Em 2 de novembro de 2005,
o Comitê de Direitos Humanos
da ONU recomendou ao país
"tornar públicos todos os documentos relevantes sobre abusos de direitos humanos", inclusive os "atualmente retidos"
pela legislação específica.
Em 11 de setembro, o procurador-geral, Antonio Fernando
de Souza, expediu ofício ao presidente Luiz Inácio Lula da Silva citando a posição da ONU.
Reivindicou a "desclassificação" dos documentos produzidos na ditadura militar.

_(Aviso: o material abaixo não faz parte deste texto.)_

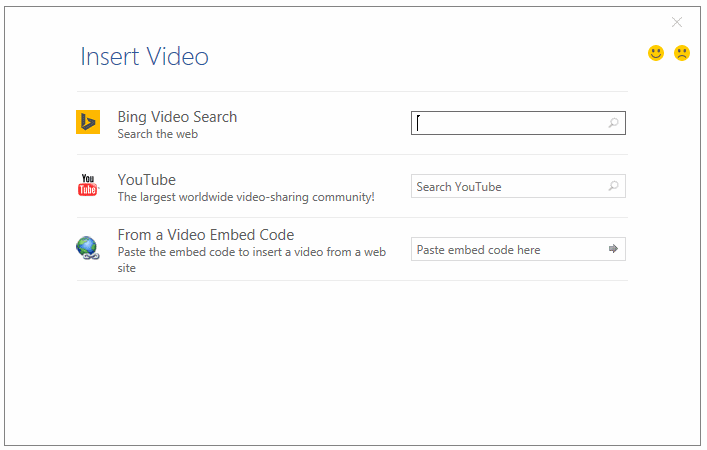
Task: Click YouTube's video-sharing community description
Action: pos(245,197)
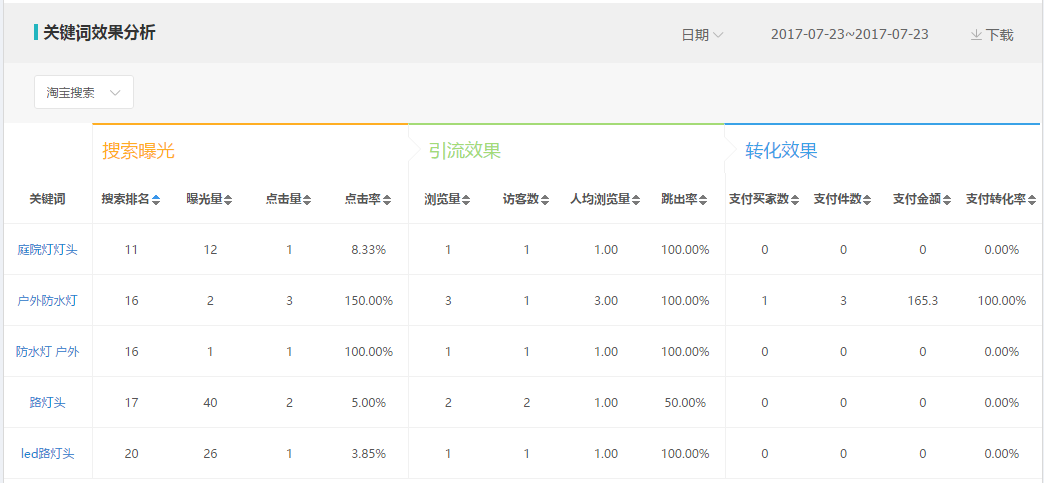Open keyword link 户外防水灯
The width and height of the screenshot is (1044, 483).
(47, 301)
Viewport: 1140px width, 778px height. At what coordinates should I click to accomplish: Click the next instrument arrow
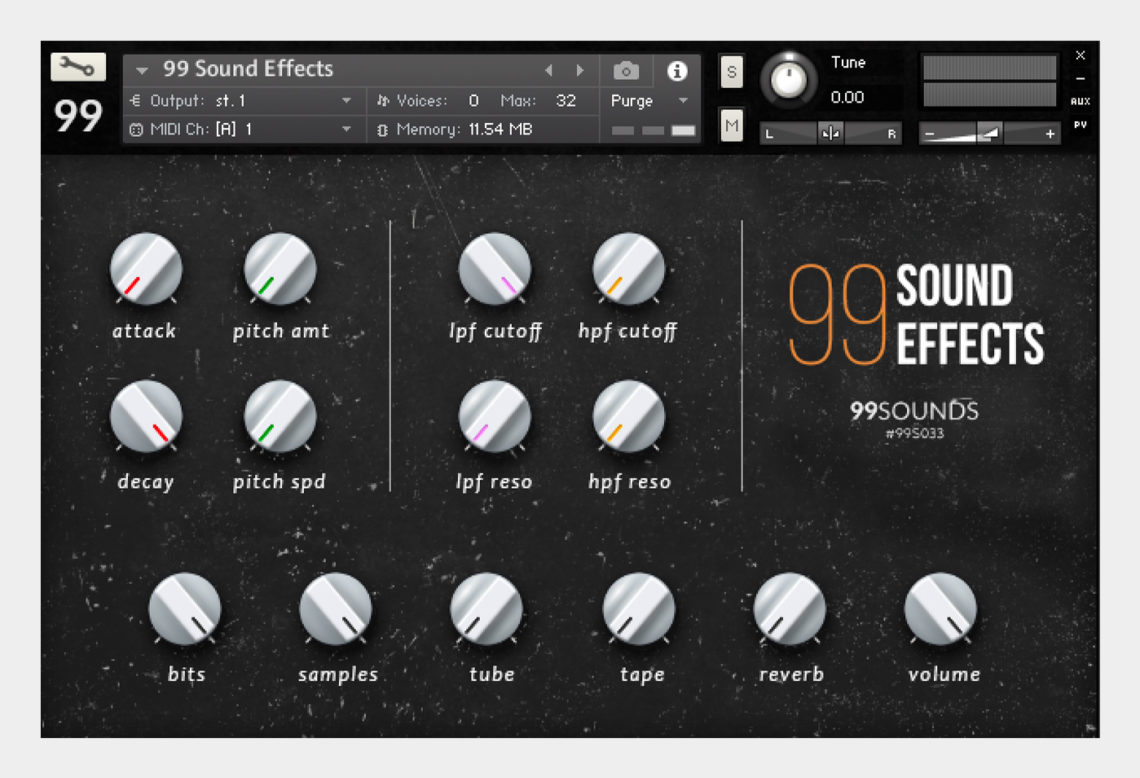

Um papel sigiloso é "classificado" na origem. Os que receberam o carimbo de "ultra-secreto" podem permanecer sem
acesso público para sempre,
conforme a norma legal. O "sigilo eterno" foi introduzido em
2002 pelo então presidente
Fernando Henrique Cardoso
(PSDB). Lula (PT) o manteve.
A Folha apurou que, tanto
para o governo de FHC como
para o de Lula, pressões de
meios militares (menos) e o temor da reação da caserna
(mais) a uma política ofensiva
de liberação de documentos sigilosos são as causas maiores
das restrições em vigor.
A ONU sublinhou em 2005 o
prazo de um ano para o Brasil
"fornecer [...] informações relevantes sobre a [...] implementação das recomendações". Não
obteve resposta.
O prazo do chefe do Ministério Público Federal foi de dois
meses para a apresentação de
"documentos que [...] foram
declarados como sigilosos, em
qualquer grau, mas que interessam aos familiares de mortos e desaparecidos políticos".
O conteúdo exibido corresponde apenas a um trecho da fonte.